How the Christian right helped foment insurrection
Christian-right activists inside and outside of government promoted the election fraud lie and claimed God told them to “let the church roar.”
By Sarah Posner | January 30, 2021
This article was published in partnership with Rolling Stone.
The Jan. 6 Save America March, where then-President Donald Trump incited a crowd to attack the U.S. Capitol, opened with a prayer. Trump’s longtime spiritual adviser and White House adviser, the Florida televangelist Paula White, called on God to “give us a holy boldness in this hour.” Standing at the same podium where, an hour later, Trump would exhort the crowd to “fight like hell,” White called the election results into question, asking God to let the people “have the assurance of a fair and a just election.” Flanked by a row of American flags, White implored God to “let every adversary against democracy, against freedom, against life, against liberty, against justice, against peace, against righteousness be overturned right now in the name of Jesus.”

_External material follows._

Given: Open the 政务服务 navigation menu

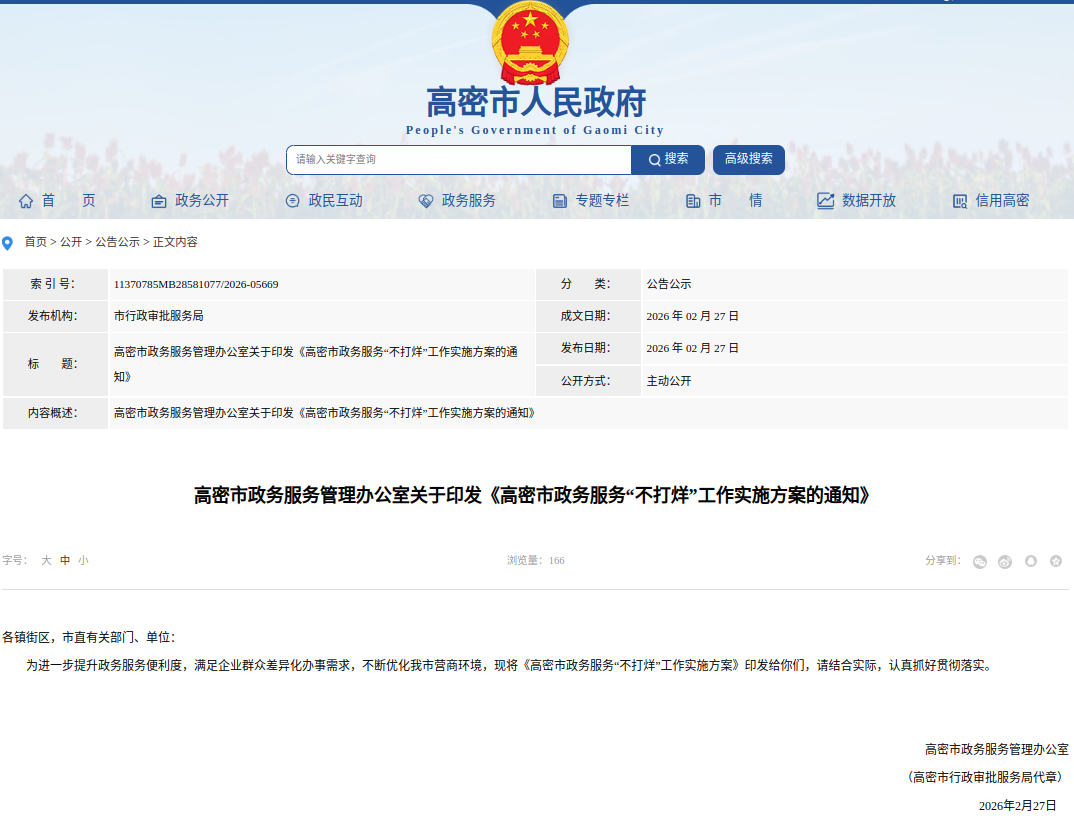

Within hours, insurrectionists had surrounded the Capitol, beaten police, battered down barricades and doors, smashed windows and rampaged through the halls of the Capitol, breaching the Senate chamber. In video captured by The New Yorker, men ransacked the room, rifling through senators’ binders and papers, searching for evidence of what they claimed was treason. Then, standing on the rostrum where the president of the Senate presides, the group paused to pray “in Christ’s holy name.”

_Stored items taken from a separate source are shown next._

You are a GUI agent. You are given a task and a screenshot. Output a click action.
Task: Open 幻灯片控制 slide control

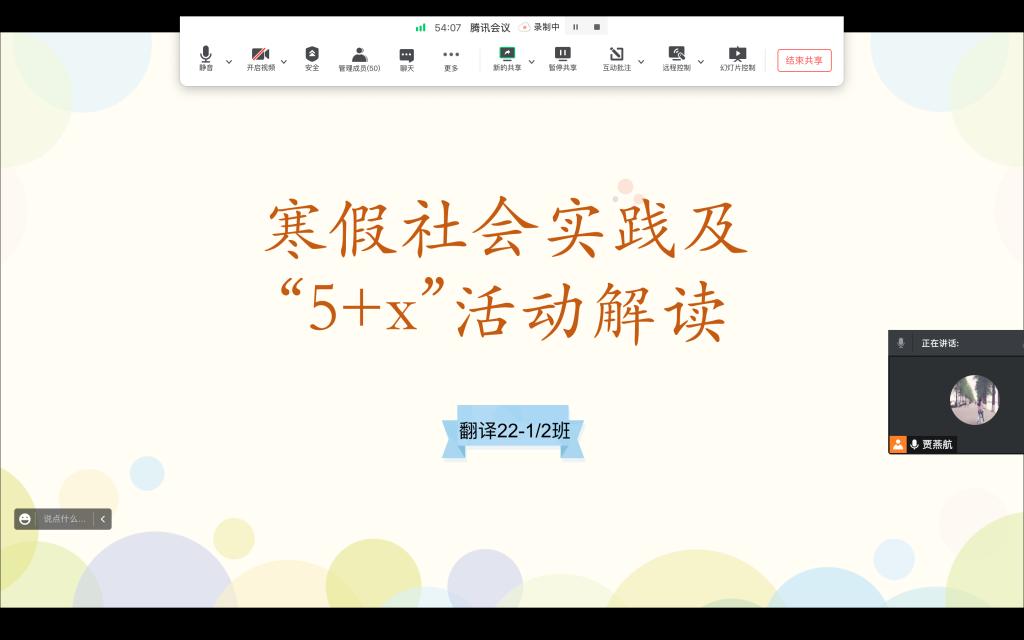[737, 58]
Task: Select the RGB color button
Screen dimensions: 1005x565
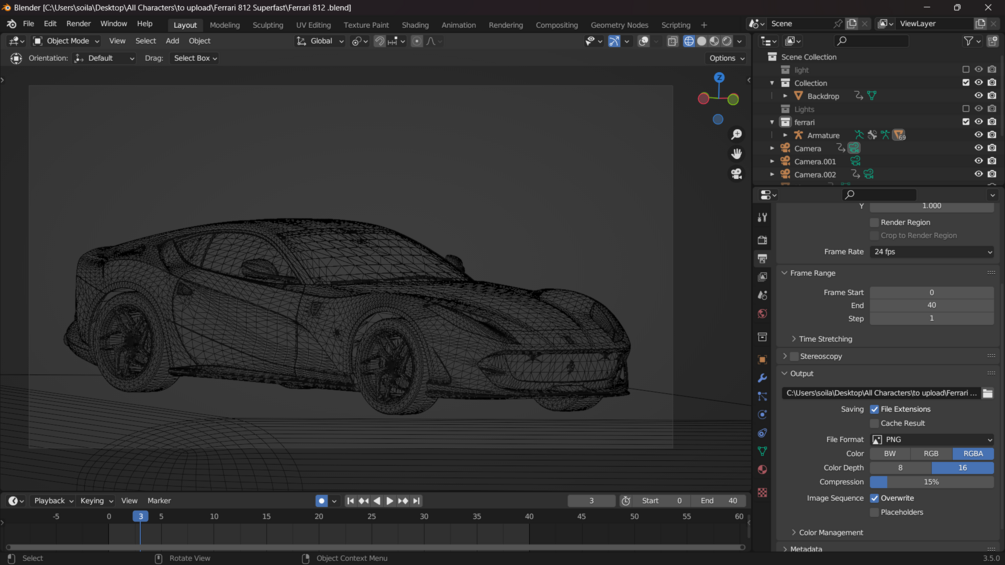Action: (x=930, y=453)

Men raised their arms in the air as millions of evangelical and charismatic parishioners do every Sunday and thanked God for allowing them “to send a message to all the tyrants, the communists and the globalists, that this is our nation, not theirs.” They thanked God “for allowing the United States of America to be reborn.”
White evangelicals have been Trump’s most dedicated, unwavering base, standing by him through the cavalcade of abuses, failures and scandals that engulfed his campaigns and his presidency – from the “Access Hollywood” tape to his first impeachment to his efforts to overturn the election and incite the Capitol insurrection. This fervent relationship, which has survived the events of Jan. 6, is based on far more than a transactional handshake over judicial appointments and a crackdown on abortion and LGBTQ rights. Trump’s White evangelical base has come to believe that God anointed him and that Trump’s placement of Christian-right ideologues in critical positions at federal agencies and in federal courts was the fulfillment of a long-sought goal of restoring the United States as a Christian nation. Throughout Trump’s presidency, his political appointees implemented policies that stripped away reproductive and LGBTQ rights and tore down the separation of church and state in the name of protecting unfettered religious freedom for conservative Christians. After Joe Biden won the presidency, Trump administration loyalists launched their own Christian organization to “stop the steal,” in the ultimate act of loyalty to their divine leader.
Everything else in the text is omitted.